Genus of crustaceans

Belzebub is a genus of prawns in the family Luciferidae. The species which make up the genus Belzebub were formerly placed in the genus Lucifer but were separated to form Belzebub after a cladistic analysis. They are very small planktonic benthic prawns with an extreme lateral compression of the carapace and elongated mandibles and anteriors of the pereiopods, but lacking pereiopods 4 and 5 and any gills. The pereiopods either lack chelae or they are substantially reduced. The sixth abdominal segment of males has two ventral processes and the telson has a strong ventral process.

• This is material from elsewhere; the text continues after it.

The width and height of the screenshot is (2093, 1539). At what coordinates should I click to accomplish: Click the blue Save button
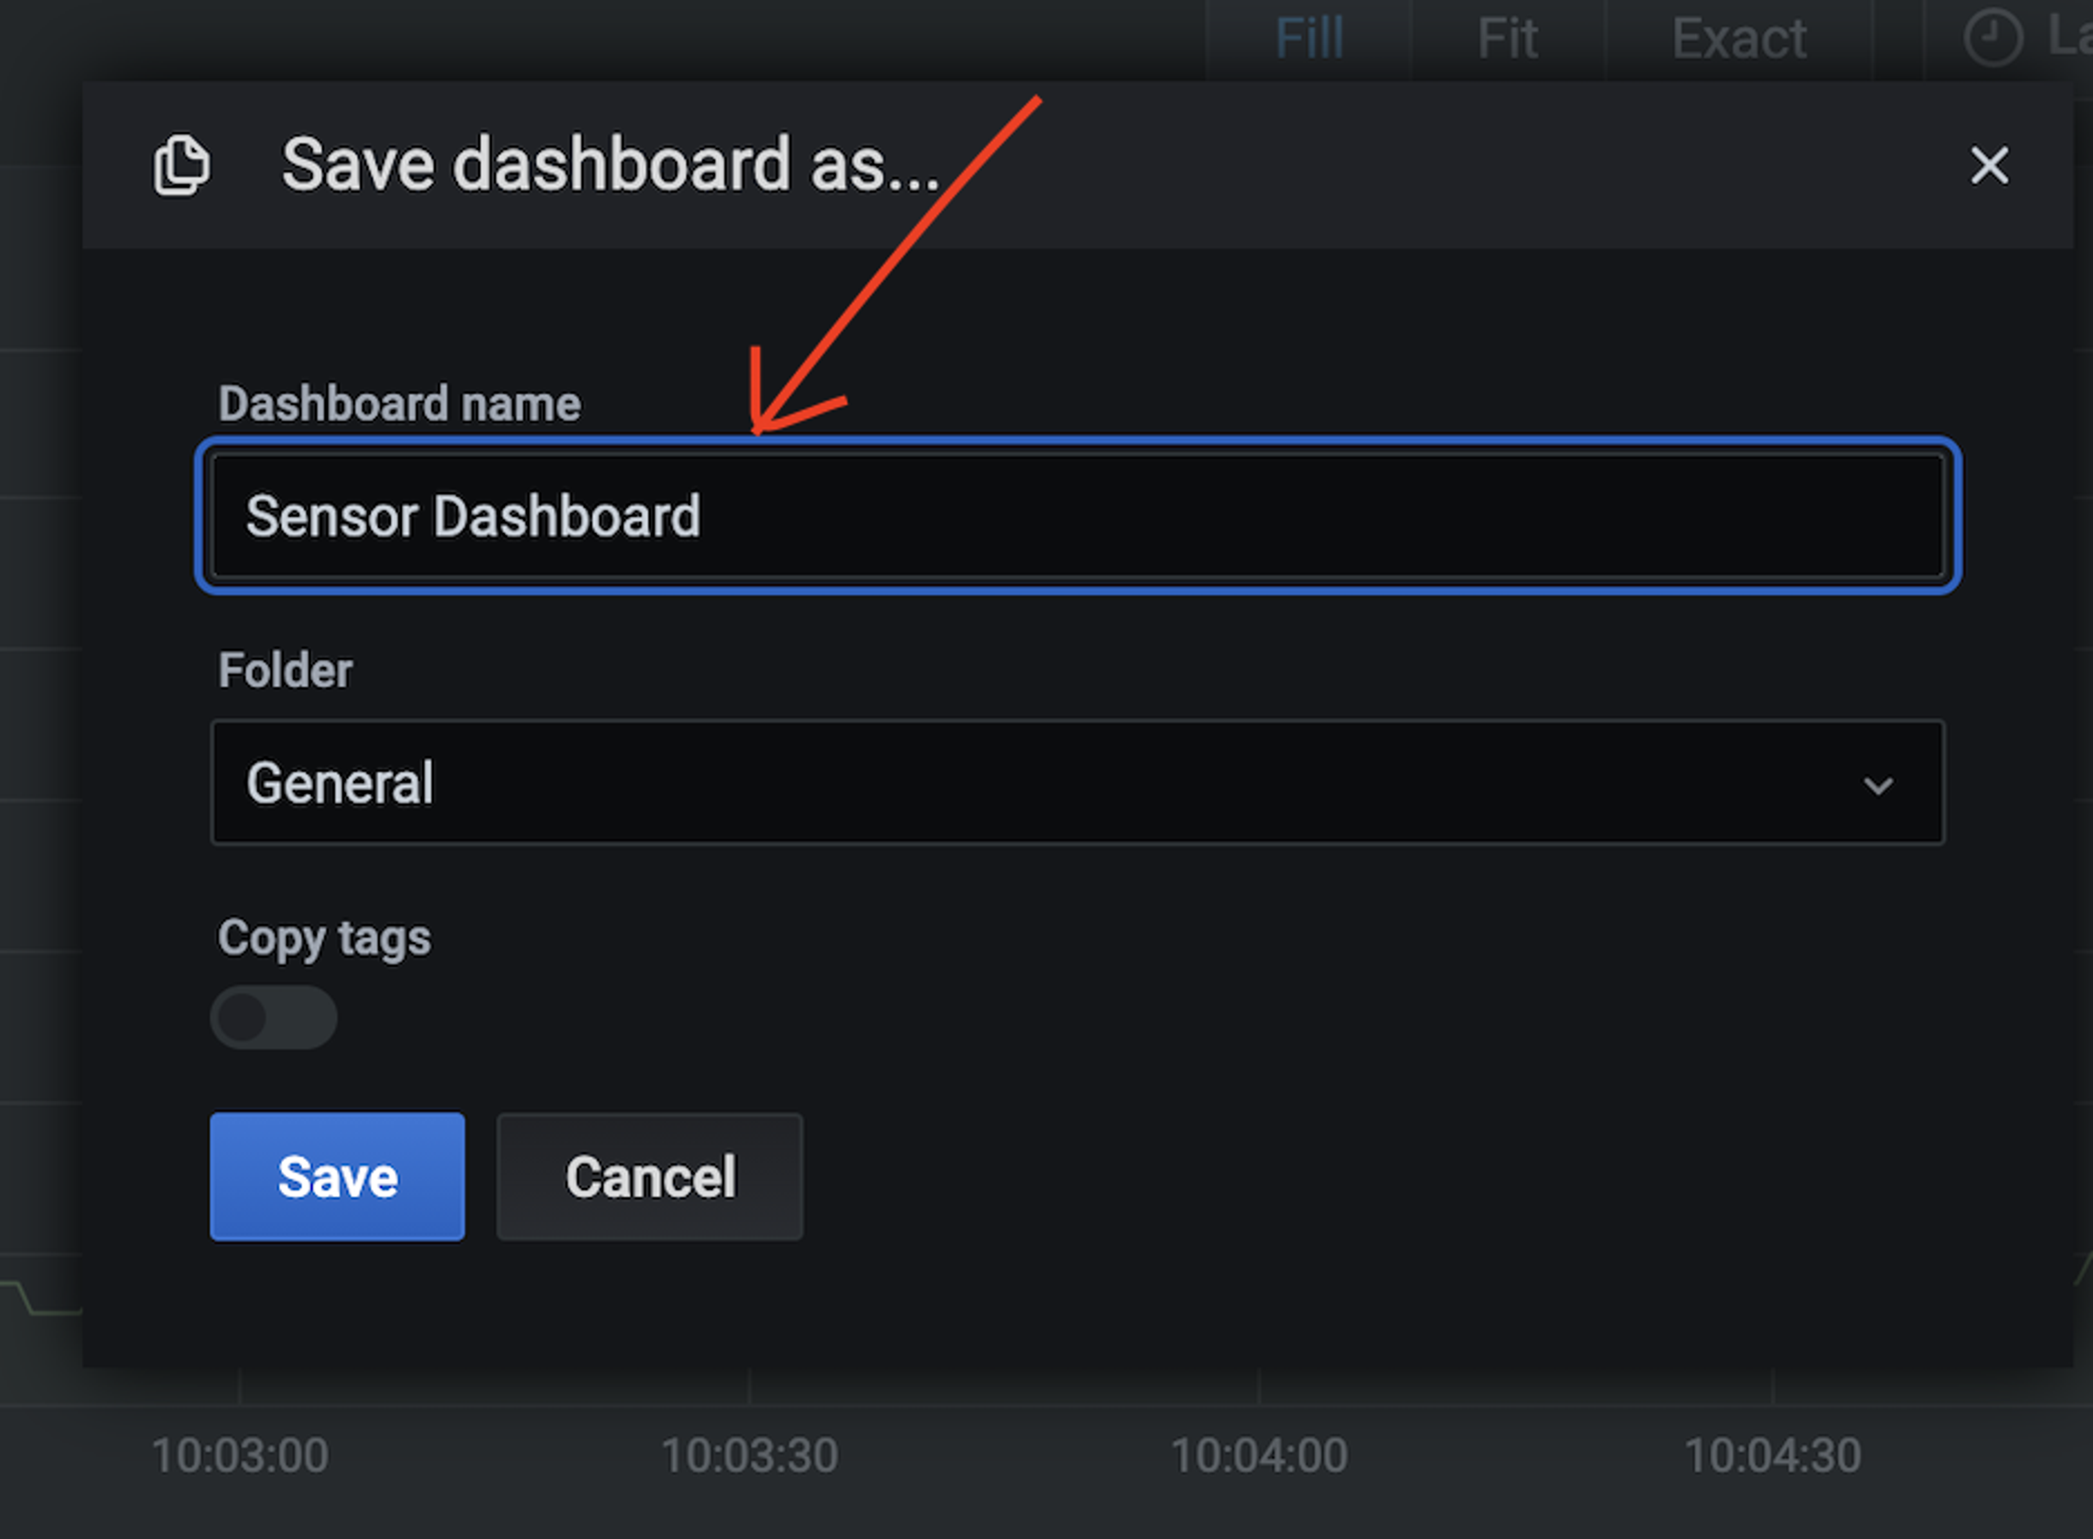[337, 1177]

==Distinction from Lucifer==
Belzebub is distinguished from the related Lucifer by having medium-length eyestalks and by both sexes having similar eyes; in the species in Lucifer there is sexual dimorphism in the size of the eyes. In addition, the ventral process of the two on the male's sixth segment is straight and tapering rather than curved and obtuse.

==Etymology==
The generic name Belzebub is derived from an older English version of the biblical Beelzebub; the authors of the name used this version as it was shorter than others. They chose it because it is an alternative name for the devil, who is also referred to as Lucifer, although in the case of the genus Lucifer the name, which literally means "light bearer" in Latin, refers to the bioluminescence produced by the prawns in that genus.

==Species==
There are 5 species which make up the genus Belzebub:

- Belzebub chacei (Bowman, 1967) - east coast of South Africa and Madagascar east to Hawaii.
- Belzebub faxoni (Borradaile, 1915) - Western Atlantic from Long Island Sound south to Rio de Janeiro, also recorded off West Africa.
- Belzebub hanseni (Nobili, 1905) - from Madagascar and the Red Sea, east to the South China Sea and the South Pacific including Tasmania. It has also now been reported in the Mediterranean, probably as a Lessepsian migrant through the Suez Canal.
- Belzebub intermedius (Hansen, 1919) - from the Gulf of Oman east to Japan.
- Belzebub penicillifer (Hansen, 1919) - Indian Ocean, east to the Philippines and northern Australia.